[Stored records]
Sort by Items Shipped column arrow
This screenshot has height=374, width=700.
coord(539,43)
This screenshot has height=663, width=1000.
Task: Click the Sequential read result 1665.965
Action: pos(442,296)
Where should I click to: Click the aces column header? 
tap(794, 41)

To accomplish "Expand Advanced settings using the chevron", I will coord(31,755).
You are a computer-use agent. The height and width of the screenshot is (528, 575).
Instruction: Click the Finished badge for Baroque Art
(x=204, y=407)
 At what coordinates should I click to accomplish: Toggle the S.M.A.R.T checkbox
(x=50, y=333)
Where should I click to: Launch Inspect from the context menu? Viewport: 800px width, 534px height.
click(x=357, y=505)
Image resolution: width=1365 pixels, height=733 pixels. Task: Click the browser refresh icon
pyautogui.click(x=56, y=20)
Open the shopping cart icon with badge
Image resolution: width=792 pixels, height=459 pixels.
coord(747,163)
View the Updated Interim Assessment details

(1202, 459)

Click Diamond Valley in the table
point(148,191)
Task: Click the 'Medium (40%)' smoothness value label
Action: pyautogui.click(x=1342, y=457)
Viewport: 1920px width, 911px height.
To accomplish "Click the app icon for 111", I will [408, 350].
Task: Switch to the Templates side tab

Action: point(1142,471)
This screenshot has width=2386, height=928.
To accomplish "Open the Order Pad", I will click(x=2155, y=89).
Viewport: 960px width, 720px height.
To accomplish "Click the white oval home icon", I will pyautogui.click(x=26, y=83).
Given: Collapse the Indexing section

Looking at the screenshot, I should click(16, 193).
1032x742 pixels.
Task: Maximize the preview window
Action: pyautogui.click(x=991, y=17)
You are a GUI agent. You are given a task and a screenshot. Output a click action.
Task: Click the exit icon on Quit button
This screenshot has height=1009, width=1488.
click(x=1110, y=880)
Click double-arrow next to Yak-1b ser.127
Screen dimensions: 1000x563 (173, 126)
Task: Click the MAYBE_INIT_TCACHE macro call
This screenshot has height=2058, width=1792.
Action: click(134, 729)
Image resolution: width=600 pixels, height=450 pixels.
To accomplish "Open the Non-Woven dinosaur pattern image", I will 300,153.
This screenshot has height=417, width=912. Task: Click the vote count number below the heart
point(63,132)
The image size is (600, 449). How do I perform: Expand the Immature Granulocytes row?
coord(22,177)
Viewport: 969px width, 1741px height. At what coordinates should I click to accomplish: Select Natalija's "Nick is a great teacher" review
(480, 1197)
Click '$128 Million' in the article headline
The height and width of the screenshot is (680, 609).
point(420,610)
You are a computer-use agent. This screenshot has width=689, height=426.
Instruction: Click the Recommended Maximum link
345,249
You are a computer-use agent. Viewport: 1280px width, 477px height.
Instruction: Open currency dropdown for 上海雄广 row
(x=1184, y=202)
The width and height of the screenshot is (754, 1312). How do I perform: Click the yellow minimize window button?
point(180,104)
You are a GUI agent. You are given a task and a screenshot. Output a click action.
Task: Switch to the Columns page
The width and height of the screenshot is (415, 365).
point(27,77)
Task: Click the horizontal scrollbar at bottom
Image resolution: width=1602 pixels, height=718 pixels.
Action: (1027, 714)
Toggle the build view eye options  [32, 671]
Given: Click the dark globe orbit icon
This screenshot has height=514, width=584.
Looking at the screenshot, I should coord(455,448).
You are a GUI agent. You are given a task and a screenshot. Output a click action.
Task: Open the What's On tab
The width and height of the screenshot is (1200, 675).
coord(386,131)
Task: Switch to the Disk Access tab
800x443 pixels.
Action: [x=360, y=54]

[What to produce] Set all the entries above down again exactly.

[Answer box]
Sort by Items Shipped column arrow
This screenshot has height=374, width=700.
coord(539,43)
This screenshot has height=663, width=1000.
Task: Click the Sequential read result 1665.965
Action: pos(442,296)
Where should I click to: Click the aces column header? 
tap(794, 41)

To accomplish "Expand Advanced settings using the chevron", I will coord(31,755).
You are a computer-use agent. The height and width of the screenshot is (528, 575).
Instruction: Click the Finished badge for Baroque Art
(x=204, y=407)
 At what coordinates should I click to accomplish: Toggle the S.M.A.R.T checkbox
(x=50, y=333)
Where should I click to: Launch Inspect from the context menu? Viewport: 800px width, 534px height.
click(x=357, y=505)
Image resolution: width=1365 pixels, height=733 pixels. Task: Click the browser refresh icon
pyautogui.click(x=56, y=20)
Open the shopping cart icon with badge
Image resolution: width=792 pixels, height=459 pixels.
coord(747,163)
View the Updated Interim Assessment details

(1202, 459)

Click Diamond Valley in the table
point(148,191)
Task: Click the 'Medium (40%)' smoothness value label
Action: pyautogui.click(x=1342, y=457)
Viewport: 1920px width, 911px height.
To accomplish "Click the app icon for 111", I will [408, 350].
Task: Switch to the Templates side tab

Action: point(1142,471)
This screenshot has width=2386, height=928.
To accomplish "Open the Order Pad", I will click(x=2155, y=89).
Viewport: 960px width, 720px height.
To accomplish "Click the white oval home icon", I will pyautogui.click(x=26, y=83).
Given: Collapse the Indexing section

Looking at the screenshot, I should click(16, 193).
1032x742 pixels.
Task: Maximize the preview window
Action: pyautogui.click(x=991, y=17)
You are a GUI agent. You are given a task and a screenshot. Output a click action.
Task: Click the exit icon on Quit button
This screenshot has height=1009, width=1488.
click(x=1110, y=880)
Click double-arrow next to Yak-1b ser.127
Screen dimensions: 1000x563 (173, 126)
Task: Click the MAYBE_INIT_TCACHE macro call
This screenshot has height=2058, width=1792.
Action: click(134, 729)
Image resolution: width=600 pixels, height=450 pixels.
To accomplish "Open the Non-Woven dinosaur pattern image", I will 300,153.
This screenshot has height=417, width=912. Task: Click the vote count number below the heart
point(63,132)
The image size is (600, 449). How do I perform: Expand the Immature Granulocytes row?
coord(22,177)
Viewport: 969px width, 1741px height. At what coordinates should I click to accomplish: Select Natalija's "Nick is a great teacher" review
(480, 1197)
Click '$128 Million' in the article headline
The height and width of the screenshot is (680, 609).
point(420,610)
You are a computer-use agent. This screenshot has width=689, height=426.
Instruction: Click the Recommended Maximum link
345,249
You are a computer-use agent. Viewport: 1280px width, 477px height.
Instruction: Open currency dropdown for 上海雄广 row
(x=1184, y=202)
The width and height of the screenshot is (754, 1312). How do I perform: Click the yellow minimize window button?
point(180,104)
You are a GUI agent. You are given a task and a screenshot. Output a click action.
Task: Switch to the Columns page
The width and height of the screenshot is (415, 365).
point(27,77)
Task: Click the horizontal scrollbar at bottom
Image resolution: width=1602 pixels, height=718 pixels.
Action: (1027, 714)
Toggle the build view eye options  [32, 671]
Given: Click the dark globe orbit icon
This screenshot has height=514, width=584.
Looking at the screenshot, I should coord(455,448).
You are a GUI agent. You are given a task and a screenshot. Output a click action.
Task: Open the What's On tab
The width and height of the screenshot is (1200, 675).
coord(386,131)
Task: Switch to the Disk Access tab
800x443 pixels.
Action: [x=360, y=54]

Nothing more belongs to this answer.